Members of the Proteus team, led by Proteus Co-Investigator Prof. Robert R. Thomson and Postdoctoral Researcher Dr Mike Tanner (Heriot Watt University), have completed the first steps in developing a camera that can ‘see’ through the human body. The camera is designed to help doctors track medical tools that are inserted into a patient in order to investigate a range of internal conditions. The new device is able to detect sources of light from inside, such as the illuminated tip of the endoscope’s long flexible tube. Until now, it has not been possible to track where an endoscope is located in the body in order to guide it to the right place without using X-rays or other expensive methods
Usually, light scatters or bounces off body tissue rather than travelling straight through.
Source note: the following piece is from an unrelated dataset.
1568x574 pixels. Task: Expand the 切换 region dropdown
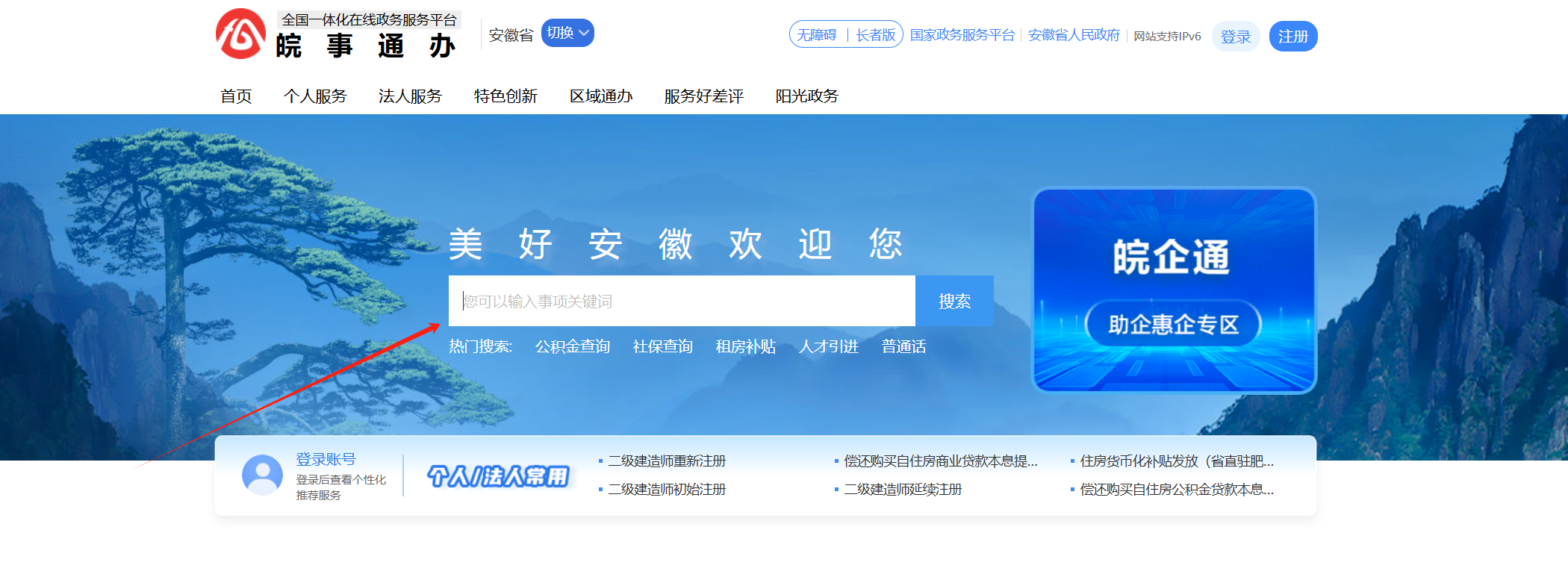(567, 33)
While this can reveal a wealth of information about internal structure it makes conventional through-tissue imaging practically impossible, as the scattering results in a blurred image and loss of information.
Taking advantage of single photon detection solves this problem. Not only does it give the camera a high sensitivity towards observing the small number of photons passing through tissue, but it also records the time they take to arrive onto the sensor. Light which is highly scattered travels a longer distance and therefore takes more time to reach the camera. Conversely, a small fraction of the light scatters relatively little and travels in a nearly direct (or ballistic) path to the camera, arriving much sooner. Operating the camera in a mode similar to a video camera, the early arrival of this so-called ‘ballistic light’ can be separated from the later, scattered light – a concept known as ‘ballistic imaging’. By detecting the first photons, it is possible to determine where the light source is located inside the body.
The prototype demonstrations have already shown that a point light source can be located through tissue approximately 20 cm thick under normal lighting conditions using the ballistic imaging technique. The camera will be further developed to enable clinicians to locate inserted medical devices at the bedside, visualising both the tip and length of the device.